The layers of the software stack (including automation task programs) and what their respective vulnerabilities could affect
Conducted jointly with Politecnico di Milano, the research details how design flaws in legacy programming languages could lead to vulnerable automation programs. These insecurities could enable attackers to hijack industrial robots and automation machines to disrupt production lines or steal intellectual property.
According to the research, the industrial automation world may be unprepared to detect and prevent the exploitation of the issues found. Therefore it is imperative that the industry start embracing and establishing network-security best practices and secure-coding practices, which have been updated with industry leaders as a result of this research.
“Once OT systems are network-connected, applying patches and updates is nearly impossible, which makes secure development upfront absolutely critical,” said Bill Malik, VP of infrastructure strategies for Trend Micro. “Today, the software backbone of industrial automation depends on legacy technologies that too often contain latent vulnerabilities, like Urgent/11 and Ripple20, or varieties of Y2K-like architectural defects. We don’t want to simply point out these challenges, but once again take the lead in securing Industry 4.0 by offering concrete guidance for design, coding, verification, and on-going maintenance, along with tools to scan and block malicious and vulnerable code.”
Legacy proprietary programming languages such as RAPID, KRL, AS, PDL2, and PacScript were designed without an active attacker model in mind. Developed decades ago, they are now essential to critical automation tasks on the factory floor, but can’t themselves be fixed easily.
Not only are vulnerabilities a concern in the automation programs written using these proprietary languages, but researchers demonstrate how a new kind of self-propagating malware could be created using one of the legacy programming languages as an example.
Trend Micro Research has worked closely with The Robotic Operating System Industrial Consortium to establish recommendations to reduce the exploitability of the identified issues.

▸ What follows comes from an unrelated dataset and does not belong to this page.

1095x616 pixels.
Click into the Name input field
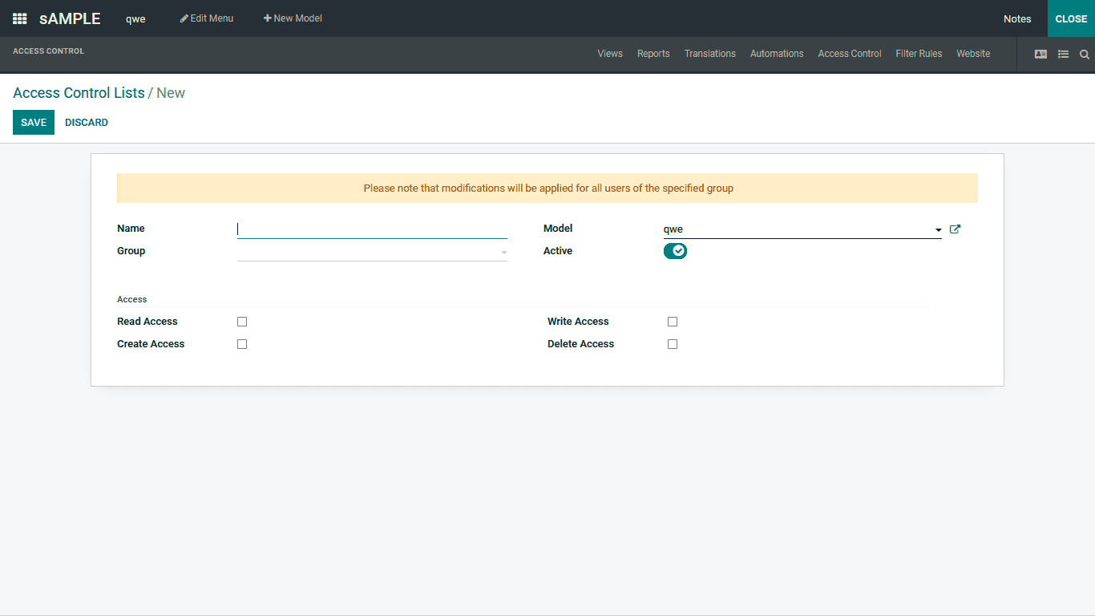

“Most industrial robots are designed for isolated production networks and use legacy programming languages,” said Christoph Hellmann, Program Manager, ROS-Industrial Consortium Europe. “They can be vulnerable to attacks if connected to, for example, an organisation’s IT-network. Therefore, ROS-Industrial and Trend Micro have collaborated to develop guidelines for correct and secure network set-up for controlling industrial robots using ROS.”

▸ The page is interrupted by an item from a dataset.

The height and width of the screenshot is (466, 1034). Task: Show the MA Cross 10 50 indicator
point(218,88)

The functionalities that allow a task program to access low-level system resources and the industrial robotic platforms that support them
As these new guidelines demonstrate, the task programs that rely on these languages and govern the automatic movements of industrial robots can be written in a more secure manner to mitigate Industry 4.0 risk. The essential checklist for writing secure task programs includes the following:
- Treat industrial machines as computers and task programs as powerful code
- Authenticate every communication
- Implement access control policies
- Always perform input validation
- Always perform output sanitization
- Implement proper error handling without exposing details
- Put proper configuration and deployment procedures in places
In addition, researchers have also developed a patent-pending tool to detect vulnerable or malicious code in task programs, thus preventing damage at runtime.
As a result of this research, security-sensitive features were identified in the eight most popular industrial robotic programming platforms, and a total of 40 instances of vulnerable open source code have been found.
One vendor has removed the automation program affected by a vulnerability from its application store for industrial software, and two more have been acknowledged by the maintainer, leading to fruitful discussion. Details of the vulnerability disclosures have also been shared by ICS-CERT in an alert to their community.